Additionally, of the spring guider, at least the portion contacting with the rear main spring has a larger hardness than the hardness of the rear main spring.

Additionally, the linear compressor further comprises a suction muffler for reducing noise while introducing a refrigerant into the piston, part of which being inserted into the piston by passing through a refrigerant inlet hole of the supporter piston.

Additionally, the suction muffler includes a main body having an generally circular shape, one end of which being extended in a radius direction so as to be connected to the supporter piston and the other end of which having a refrigerant inlet hole for introducing a refrigerant, an internal noise tube positioned inside the main body, and an external noise tube positioned within the piston.

Additionally, the supporter piston is provided with a seat portion for guiding the main body of the suction muffler so as to be aligned with respect to the supporter piston.

Additionally, the suction muffler is made of an injection-moldable material.

Additionally, the internal noise tube and the external noise tube are integrally formed.

Additionally, the suction muffler is fastened to the supporter piston by a fastening member, and the spring guider is provided with a fastening member receiving hole for receiving the fastening member fastening the supporter piston and the suction muffler.

Additionally, the linear compressor further comprises a back cover for supporting the other end of the rear main spring, and including at least either a bent portion or projected portion for fixing the other end of the rear main spring.

Additionally, the linear compressor further comprises a back muffler positioned between the back cover and the hermetic container.

Additionally, the back muffler is welded to the back cover.
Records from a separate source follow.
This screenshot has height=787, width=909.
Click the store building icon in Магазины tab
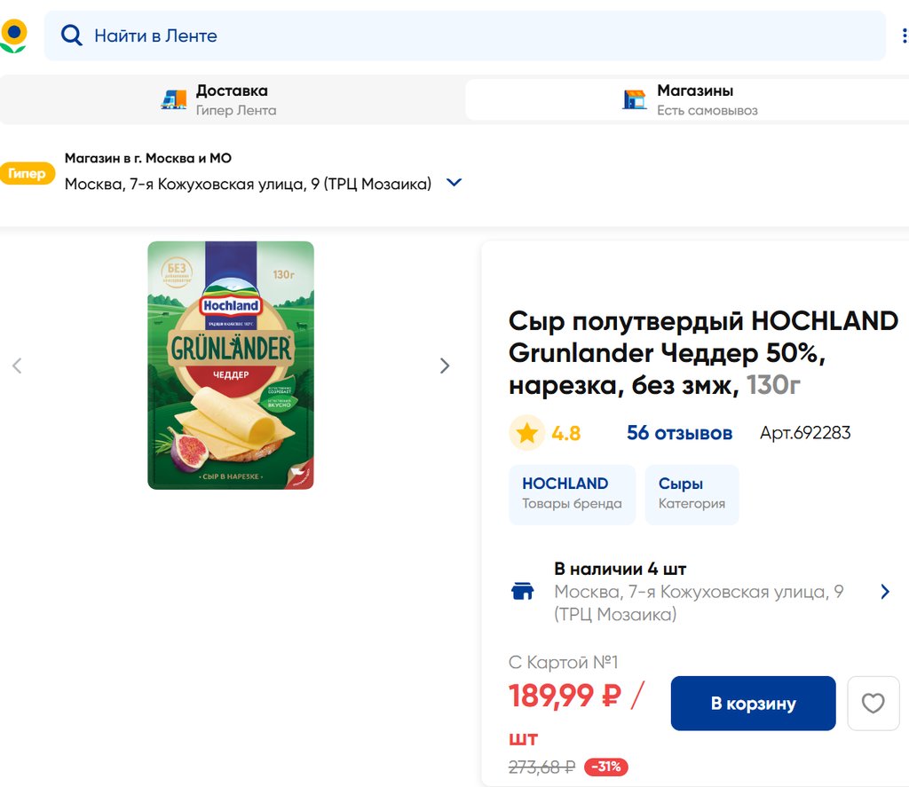pyautogui.click(x=635, y=99)
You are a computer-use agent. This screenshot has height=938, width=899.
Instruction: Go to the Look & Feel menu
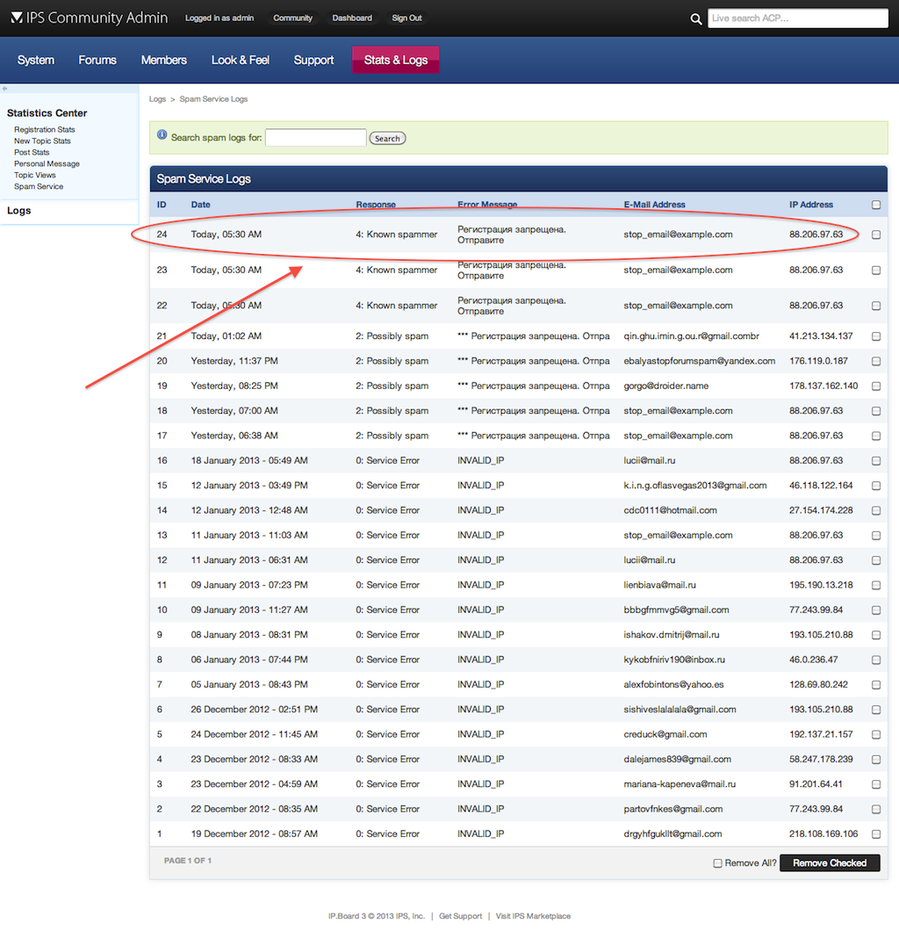click(x=240, y=60)
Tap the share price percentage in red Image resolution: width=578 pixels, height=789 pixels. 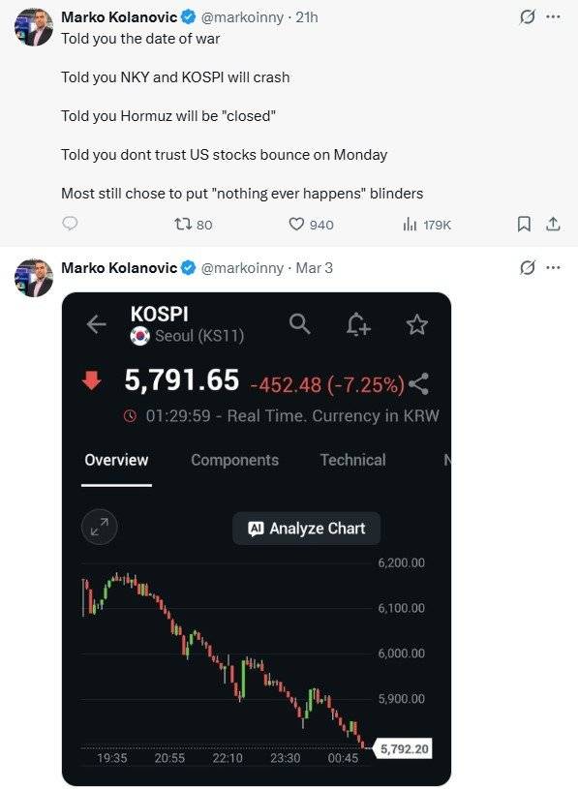tap(363, 381)
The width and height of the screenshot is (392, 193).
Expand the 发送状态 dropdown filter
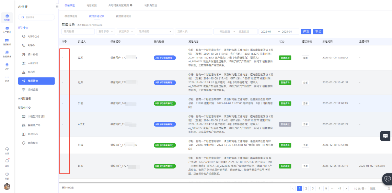tap(126, 31)
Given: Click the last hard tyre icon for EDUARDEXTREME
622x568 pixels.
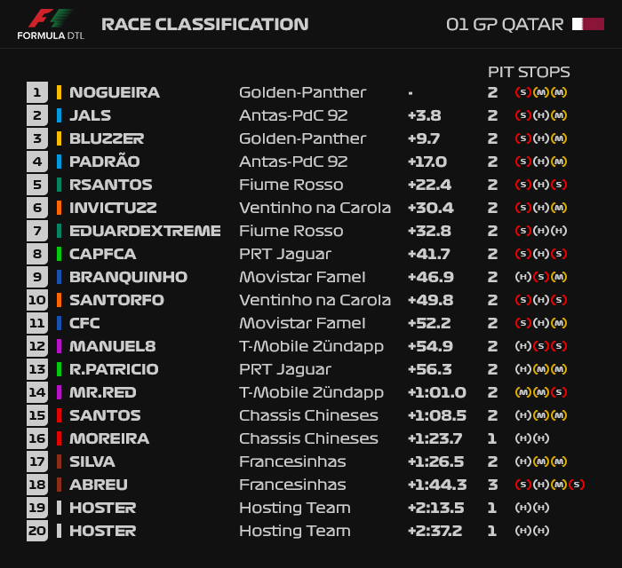Looking at the screenshot, I should tap(559, 231).
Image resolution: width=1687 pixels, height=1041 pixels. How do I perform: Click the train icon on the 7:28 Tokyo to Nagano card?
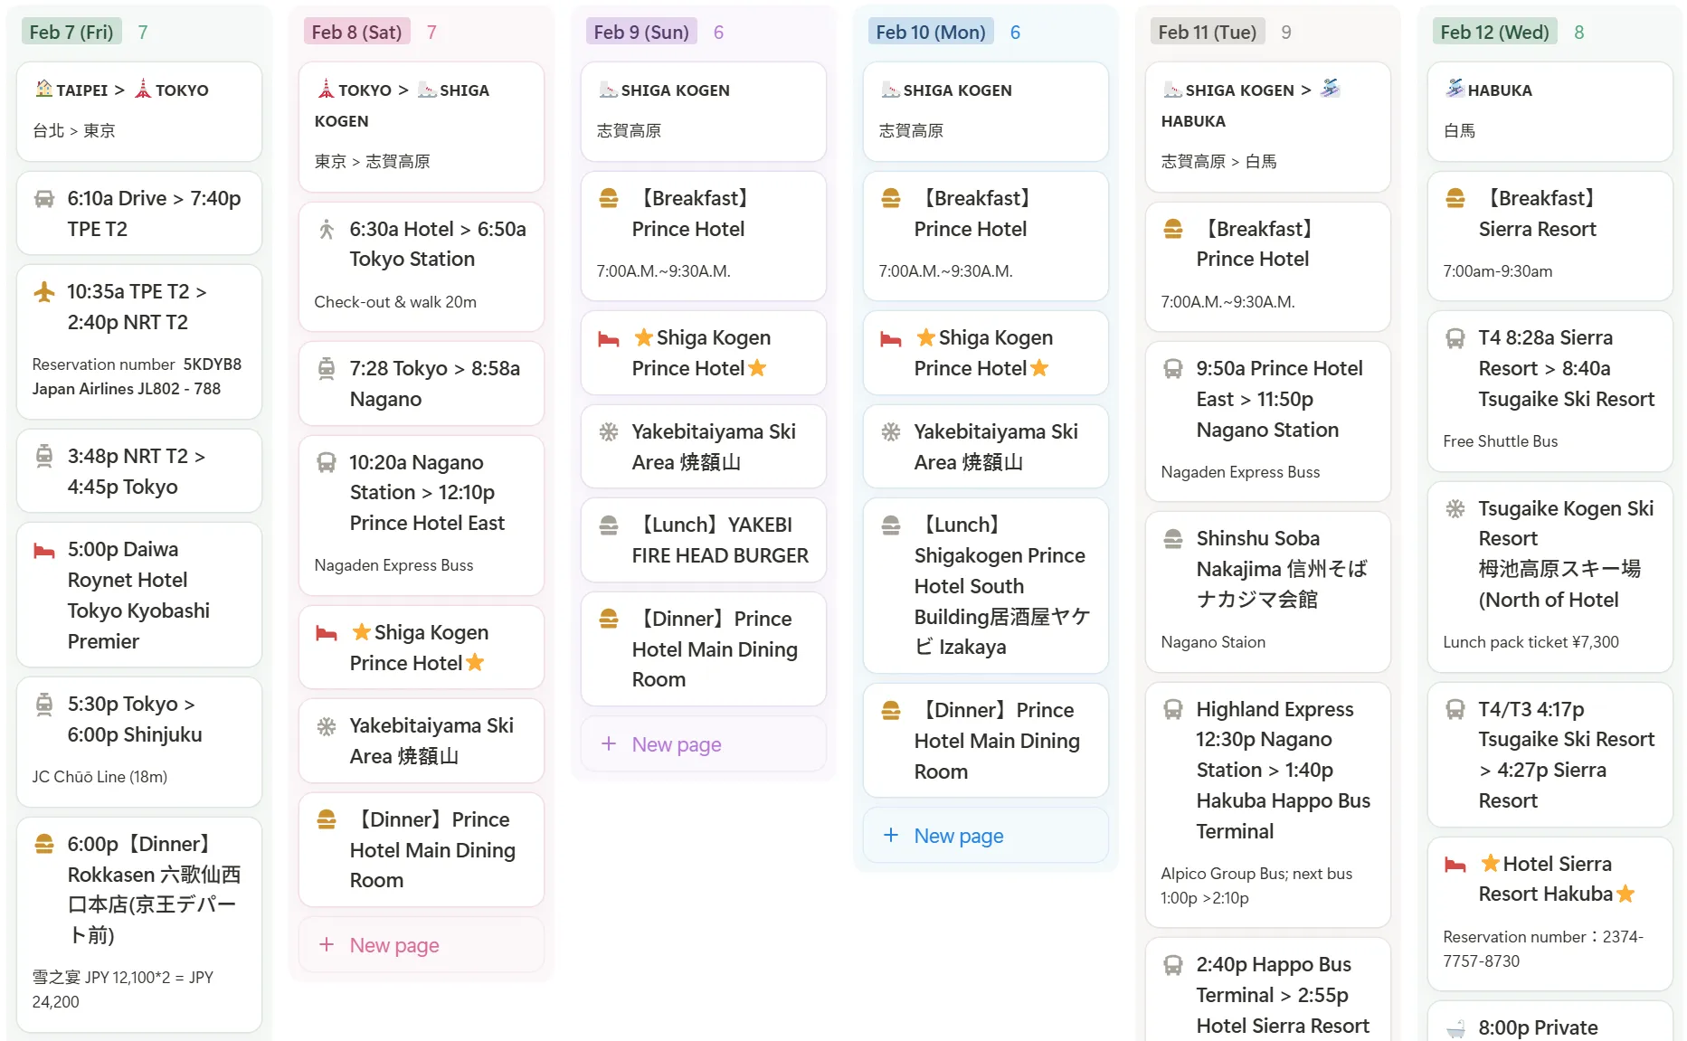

Additionally, the back muffler is formed in an generally circular shape and provided with a refrigerant inlet hole generally at the center part, with the back cover side face being opened and the center part of the hermetic container side face being projected toward the hermetic container.

Additionally, the front main springs and the rear main spring have a natural frequency generally coinciding with the resonant operation frequency of the piston.

Additionally, the linear compressor further comprises a stator cover for supporting one end of the outer stator and the other end of the front main springs.

Additionally, the stator cover has a front main spring support portion having the number and position corresponding to the number and position of the front main springs.

Additionally, the front main springs and the rear main spring have generally the same stiffness.

Additionally, the front main springs and the rear main spring have generally the same length in a state that the linear compressor is not driven.

Additionally, the linear compressor further comprises an additional mass member to be selectively mounted to the supporter piston.

Additionally, the additional mass member is provided in plurality are attachable to and detachable from the supporter piston.

Additionally, the mass of the additional mass member is a mass with which the piston can be operated in a resonance condition in consideration of a stroke of the piston determined depending on a refrigerant compression capacity of the linear compressor.

Additionally, the linear compressor further comprises a control unit for controlling an operation frequency of the supporter piston in accordance with the mounting or not of the additional mass member and the mass thereof.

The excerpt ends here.